The Satsuma hails from Japan, which is still the biggest Satsuma cultivating country in the world. The clementine originated in Algeria. The name comes from Father Clement Rodier, the French missionary who developed the strain in the early 20th century. Both satsumas and clementines are grown in Europe.


Clementines, like satsumas, are usually seedless, unless honeybees cross-pollinate the plants. Clementines have a deeper orange colour than satsumas, and the shape is rounder. Like satsumas, clementines have a loose rind that peels easily, but it is tighter than the satsuma's. The leaves of the Satsuma tree are typically bigger and wider than a clementine tree.
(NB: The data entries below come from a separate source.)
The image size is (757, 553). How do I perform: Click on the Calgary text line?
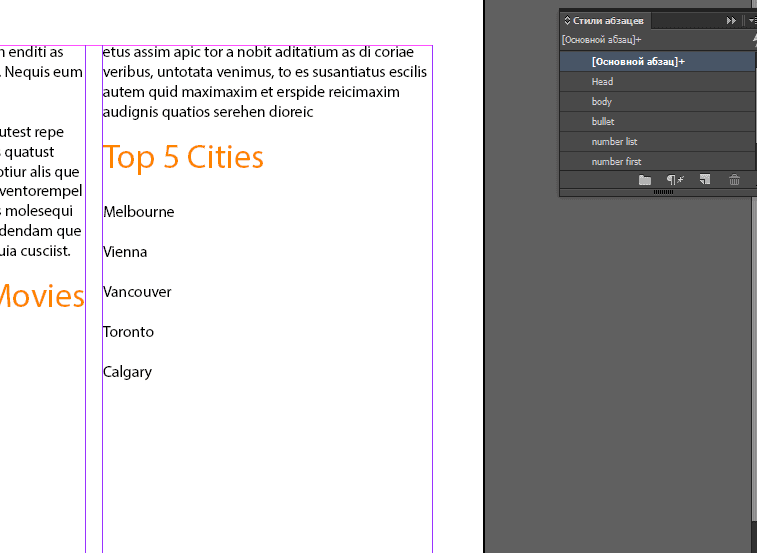(x=128, y=372)
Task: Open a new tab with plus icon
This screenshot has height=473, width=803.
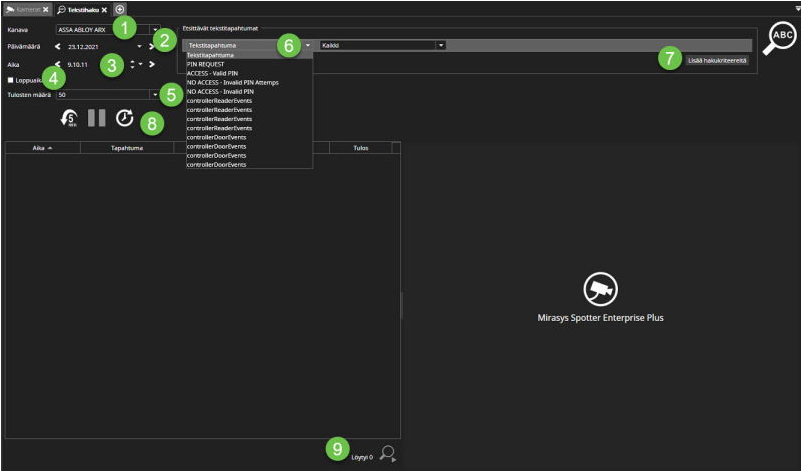Action: tap(120, 8)
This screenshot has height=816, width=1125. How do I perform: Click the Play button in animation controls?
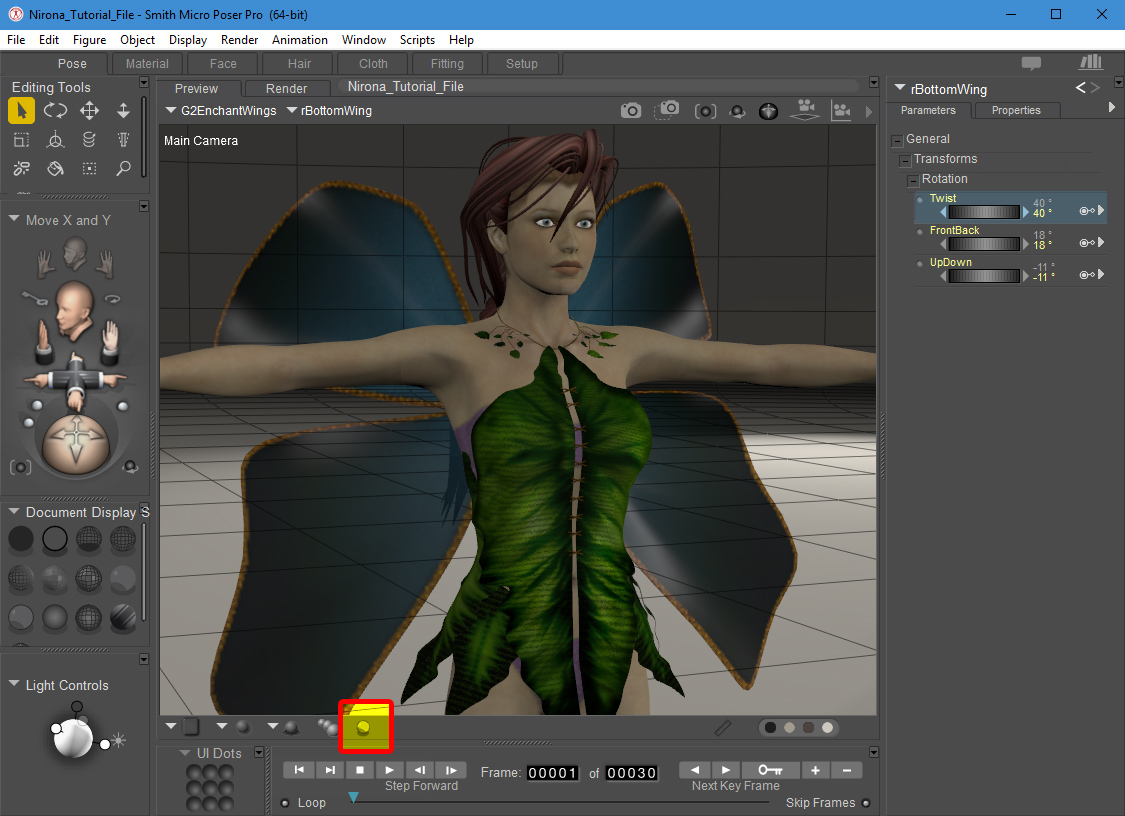390,770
Clementines have a rich sweet, juicy taste and a spicy aroma. Satsumas, on the other hand, have a tender juicy taste that's not quite as strong as a clementine.

Growing conditions

Satsumas are more cold resistant than most other types of citrus fruit, including clementines, and the trees have survived temperatures as low as -9C. What's more, because of their low total heat requirement, satsumas typically ripen earlier than clementines, as early as October or November.


Satsumas are very fragile and bruise easily compared to clementines. As a result, they must be handled carefully and generally do not ship well. Harvesting satsumas is quite labour-intensive because field workers have to snip each fruit individually off the tree using clippers. Just tearing a Satsuma off the tree will likely damage its skin.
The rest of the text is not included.